SwiftVee a winner of MEST start-up challenge
South African start-up Swift Vee has been chosen as one of four regional winners of the Meltwater Entrepreneurial School of Technology (MEST) Africa start-up challenge.
Launched in 2008 by Meltwater, MEST is a Pan-African training programme, seed fund and incubator for technology entrepreneurs in Africa, providing critical skills training in software development, business and communications.
As part of the MEST Africa Challenge, the incubator is investing $50 000 in companies that are not part of its programme.
Founded in 2016, Swift Vee is South Africa's livestock and agricultural trading platform, says MEST. With a solid minimum viable product in place, they are on the path to owning significant market share as this traditional marketplace shifts online, it adds.

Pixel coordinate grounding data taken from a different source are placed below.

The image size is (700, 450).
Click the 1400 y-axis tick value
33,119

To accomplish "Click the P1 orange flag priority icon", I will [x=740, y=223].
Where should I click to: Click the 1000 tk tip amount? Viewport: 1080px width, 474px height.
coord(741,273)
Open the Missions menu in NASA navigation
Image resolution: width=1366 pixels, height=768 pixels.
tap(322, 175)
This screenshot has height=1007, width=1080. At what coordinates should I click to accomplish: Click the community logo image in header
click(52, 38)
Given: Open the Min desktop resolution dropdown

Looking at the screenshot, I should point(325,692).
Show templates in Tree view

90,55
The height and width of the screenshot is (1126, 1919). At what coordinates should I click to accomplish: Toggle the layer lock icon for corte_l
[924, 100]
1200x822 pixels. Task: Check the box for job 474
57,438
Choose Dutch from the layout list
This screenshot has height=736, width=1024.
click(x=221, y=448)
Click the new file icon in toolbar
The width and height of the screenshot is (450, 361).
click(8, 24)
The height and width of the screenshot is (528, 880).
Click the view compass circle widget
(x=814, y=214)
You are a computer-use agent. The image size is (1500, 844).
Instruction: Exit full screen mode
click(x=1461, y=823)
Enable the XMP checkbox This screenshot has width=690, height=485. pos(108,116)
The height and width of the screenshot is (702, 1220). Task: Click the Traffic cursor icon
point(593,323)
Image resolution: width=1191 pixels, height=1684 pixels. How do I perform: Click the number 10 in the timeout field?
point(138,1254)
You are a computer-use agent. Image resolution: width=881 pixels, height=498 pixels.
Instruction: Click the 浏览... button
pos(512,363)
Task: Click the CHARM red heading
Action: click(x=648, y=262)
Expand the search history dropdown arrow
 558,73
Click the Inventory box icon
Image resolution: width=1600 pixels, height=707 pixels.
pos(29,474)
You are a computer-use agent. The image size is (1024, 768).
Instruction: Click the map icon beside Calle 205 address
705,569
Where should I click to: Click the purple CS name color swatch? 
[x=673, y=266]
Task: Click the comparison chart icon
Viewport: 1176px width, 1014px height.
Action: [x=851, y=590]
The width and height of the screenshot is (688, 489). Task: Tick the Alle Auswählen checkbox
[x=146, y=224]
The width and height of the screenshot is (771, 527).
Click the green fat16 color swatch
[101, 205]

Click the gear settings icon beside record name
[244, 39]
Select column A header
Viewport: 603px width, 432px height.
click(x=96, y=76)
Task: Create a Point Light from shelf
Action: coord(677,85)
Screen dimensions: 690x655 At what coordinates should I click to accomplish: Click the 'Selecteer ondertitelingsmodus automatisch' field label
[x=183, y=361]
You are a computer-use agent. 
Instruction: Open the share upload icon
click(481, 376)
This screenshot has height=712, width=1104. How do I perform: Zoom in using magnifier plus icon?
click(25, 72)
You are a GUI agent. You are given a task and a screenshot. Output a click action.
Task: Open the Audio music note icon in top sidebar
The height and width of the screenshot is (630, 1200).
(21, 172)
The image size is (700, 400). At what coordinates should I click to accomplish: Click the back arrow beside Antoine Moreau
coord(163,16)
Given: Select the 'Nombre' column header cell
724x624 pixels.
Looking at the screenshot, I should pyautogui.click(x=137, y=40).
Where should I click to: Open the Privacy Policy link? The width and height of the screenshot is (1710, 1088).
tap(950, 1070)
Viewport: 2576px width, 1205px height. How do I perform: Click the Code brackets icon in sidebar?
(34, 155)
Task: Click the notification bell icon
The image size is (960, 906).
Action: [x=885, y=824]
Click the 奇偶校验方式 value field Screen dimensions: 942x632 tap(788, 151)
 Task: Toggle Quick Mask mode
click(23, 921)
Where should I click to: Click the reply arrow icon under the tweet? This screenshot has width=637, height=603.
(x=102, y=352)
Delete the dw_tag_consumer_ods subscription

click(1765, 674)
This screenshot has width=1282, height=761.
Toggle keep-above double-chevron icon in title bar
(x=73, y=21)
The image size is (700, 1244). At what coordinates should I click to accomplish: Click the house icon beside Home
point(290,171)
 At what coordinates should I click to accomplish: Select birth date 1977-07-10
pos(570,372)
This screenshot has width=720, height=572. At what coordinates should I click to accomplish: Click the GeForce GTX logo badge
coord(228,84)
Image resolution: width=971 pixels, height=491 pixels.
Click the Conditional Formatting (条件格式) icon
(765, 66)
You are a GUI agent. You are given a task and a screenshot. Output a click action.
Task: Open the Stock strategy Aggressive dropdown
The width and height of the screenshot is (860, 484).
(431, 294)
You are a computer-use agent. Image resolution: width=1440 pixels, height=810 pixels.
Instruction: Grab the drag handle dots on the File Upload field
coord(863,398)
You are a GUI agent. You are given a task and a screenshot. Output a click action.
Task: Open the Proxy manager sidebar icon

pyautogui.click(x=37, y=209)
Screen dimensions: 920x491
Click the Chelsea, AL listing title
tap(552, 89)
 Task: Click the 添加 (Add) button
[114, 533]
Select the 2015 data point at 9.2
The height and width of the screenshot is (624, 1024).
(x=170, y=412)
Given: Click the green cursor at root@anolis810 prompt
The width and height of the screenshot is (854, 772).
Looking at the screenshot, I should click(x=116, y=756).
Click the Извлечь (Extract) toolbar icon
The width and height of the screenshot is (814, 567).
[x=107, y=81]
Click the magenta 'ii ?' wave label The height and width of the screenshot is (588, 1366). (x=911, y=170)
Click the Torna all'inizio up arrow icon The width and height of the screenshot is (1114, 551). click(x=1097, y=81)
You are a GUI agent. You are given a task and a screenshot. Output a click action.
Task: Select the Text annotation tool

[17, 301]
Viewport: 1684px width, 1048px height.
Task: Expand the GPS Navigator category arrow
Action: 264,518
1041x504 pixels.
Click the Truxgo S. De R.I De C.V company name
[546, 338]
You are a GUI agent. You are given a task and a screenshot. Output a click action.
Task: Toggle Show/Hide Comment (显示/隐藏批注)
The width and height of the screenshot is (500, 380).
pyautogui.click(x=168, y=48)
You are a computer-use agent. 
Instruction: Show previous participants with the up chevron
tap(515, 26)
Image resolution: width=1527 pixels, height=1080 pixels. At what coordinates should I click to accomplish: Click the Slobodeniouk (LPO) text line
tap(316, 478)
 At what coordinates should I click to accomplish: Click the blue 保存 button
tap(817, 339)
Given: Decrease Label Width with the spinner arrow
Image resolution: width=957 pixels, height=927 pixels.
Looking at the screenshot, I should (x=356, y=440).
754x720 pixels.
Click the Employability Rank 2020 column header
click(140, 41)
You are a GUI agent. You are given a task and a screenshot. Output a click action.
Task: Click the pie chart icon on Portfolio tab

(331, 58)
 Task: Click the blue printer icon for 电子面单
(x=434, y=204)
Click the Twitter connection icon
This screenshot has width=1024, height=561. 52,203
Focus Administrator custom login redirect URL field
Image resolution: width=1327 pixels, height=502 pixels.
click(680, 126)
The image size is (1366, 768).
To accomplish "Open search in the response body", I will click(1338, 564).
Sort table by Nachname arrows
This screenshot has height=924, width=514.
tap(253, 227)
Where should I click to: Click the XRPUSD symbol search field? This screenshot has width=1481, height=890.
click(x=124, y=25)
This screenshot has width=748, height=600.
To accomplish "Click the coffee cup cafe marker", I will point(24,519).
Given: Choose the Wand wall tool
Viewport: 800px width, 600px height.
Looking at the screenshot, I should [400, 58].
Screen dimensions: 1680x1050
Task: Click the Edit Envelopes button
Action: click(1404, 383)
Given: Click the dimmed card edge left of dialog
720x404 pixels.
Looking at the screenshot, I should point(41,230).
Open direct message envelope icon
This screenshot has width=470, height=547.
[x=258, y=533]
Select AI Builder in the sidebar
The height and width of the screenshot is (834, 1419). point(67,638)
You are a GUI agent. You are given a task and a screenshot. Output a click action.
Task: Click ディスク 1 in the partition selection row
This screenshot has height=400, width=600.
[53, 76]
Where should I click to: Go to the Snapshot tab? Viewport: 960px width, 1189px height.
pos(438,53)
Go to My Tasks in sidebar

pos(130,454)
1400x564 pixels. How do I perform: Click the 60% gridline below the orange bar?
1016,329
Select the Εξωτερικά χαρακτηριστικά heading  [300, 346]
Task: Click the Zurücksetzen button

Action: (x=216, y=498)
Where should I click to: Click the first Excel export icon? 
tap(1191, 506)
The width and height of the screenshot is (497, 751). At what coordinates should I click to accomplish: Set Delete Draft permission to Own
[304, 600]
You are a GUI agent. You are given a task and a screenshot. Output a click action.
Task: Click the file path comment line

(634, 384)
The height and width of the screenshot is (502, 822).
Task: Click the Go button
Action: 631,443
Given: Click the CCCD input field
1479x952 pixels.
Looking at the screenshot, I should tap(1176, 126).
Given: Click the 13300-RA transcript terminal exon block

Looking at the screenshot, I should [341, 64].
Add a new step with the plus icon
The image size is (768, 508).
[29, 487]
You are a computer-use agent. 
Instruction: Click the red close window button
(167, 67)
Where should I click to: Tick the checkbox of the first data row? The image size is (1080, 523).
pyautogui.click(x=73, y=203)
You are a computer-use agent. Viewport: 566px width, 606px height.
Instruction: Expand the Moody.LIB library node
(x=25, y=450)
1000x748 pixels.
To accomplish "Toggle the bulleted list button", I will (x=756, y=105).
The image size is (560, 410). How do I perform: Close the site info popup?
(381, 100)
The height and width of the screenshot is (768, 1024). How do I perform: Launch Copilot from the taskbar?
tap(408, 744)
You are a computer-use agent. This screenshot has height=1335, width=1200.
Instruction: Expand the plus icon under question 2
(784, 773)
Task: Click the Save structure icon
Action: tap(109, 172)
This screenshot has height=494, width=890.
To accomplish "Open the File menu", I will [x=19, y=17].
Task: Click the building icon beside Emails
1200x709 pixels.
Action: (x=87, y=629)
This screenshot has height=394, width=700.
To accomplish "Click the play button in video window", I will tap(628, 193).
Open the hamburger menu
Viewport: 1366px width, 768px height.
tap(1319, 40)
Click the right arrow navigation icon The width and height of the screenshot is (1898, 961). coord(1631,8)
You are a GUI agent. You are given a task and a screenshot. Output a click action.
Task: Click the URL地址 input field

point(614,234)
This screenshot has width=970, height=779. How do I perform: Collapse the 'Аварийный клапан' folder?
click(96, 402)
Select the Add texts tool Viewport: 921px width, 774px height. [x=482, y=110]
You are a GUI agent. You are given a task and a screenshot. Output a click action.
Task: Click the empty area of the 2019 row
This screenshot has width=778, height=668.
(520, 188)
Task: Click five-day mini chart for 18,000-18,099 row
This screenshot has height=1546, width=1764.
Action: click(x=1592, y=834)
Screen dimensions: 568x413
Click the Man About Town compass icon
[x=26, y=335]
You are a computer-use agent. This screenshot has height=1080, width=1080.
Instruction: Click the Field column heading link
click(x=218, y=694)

MEST says it received 715 applications overall and accepted 32 into the regional finals, eight in each location (Accra, Lagos, Nairobi, and Cape Town).
The other winners, who will pitch their ideas at the finals in Cape Town on 20 June, include Ghana's Cowtribe, which provides an on-demand and subscription USSD-based service that connects livestock farmers with veterinarians, and delivers animal vaccines and other livestock services to farmers.
Also, Data Integrated (Kenya) is a fintech company specialising in end-to-end enterprise payment solutions for small businesses. And Lastly, Accounteer (Nigeria) is a cloud accounting platform offering payroll management software tailored for African small businesses.
Winners of the challenge will not only receive funding from MEST, but will move into MEST incubators and benefit from our shared resources, and much more, says MEST MD Aaron Fu.
"The regional winners have all successfully built solutions solving real problems and proven
traction in their home markets. They've also shown they have the potential to be successful
abroad. We're excited to continue the conversation in Cape Town around how they can effectively scale, and how we can continue to support them as they grow."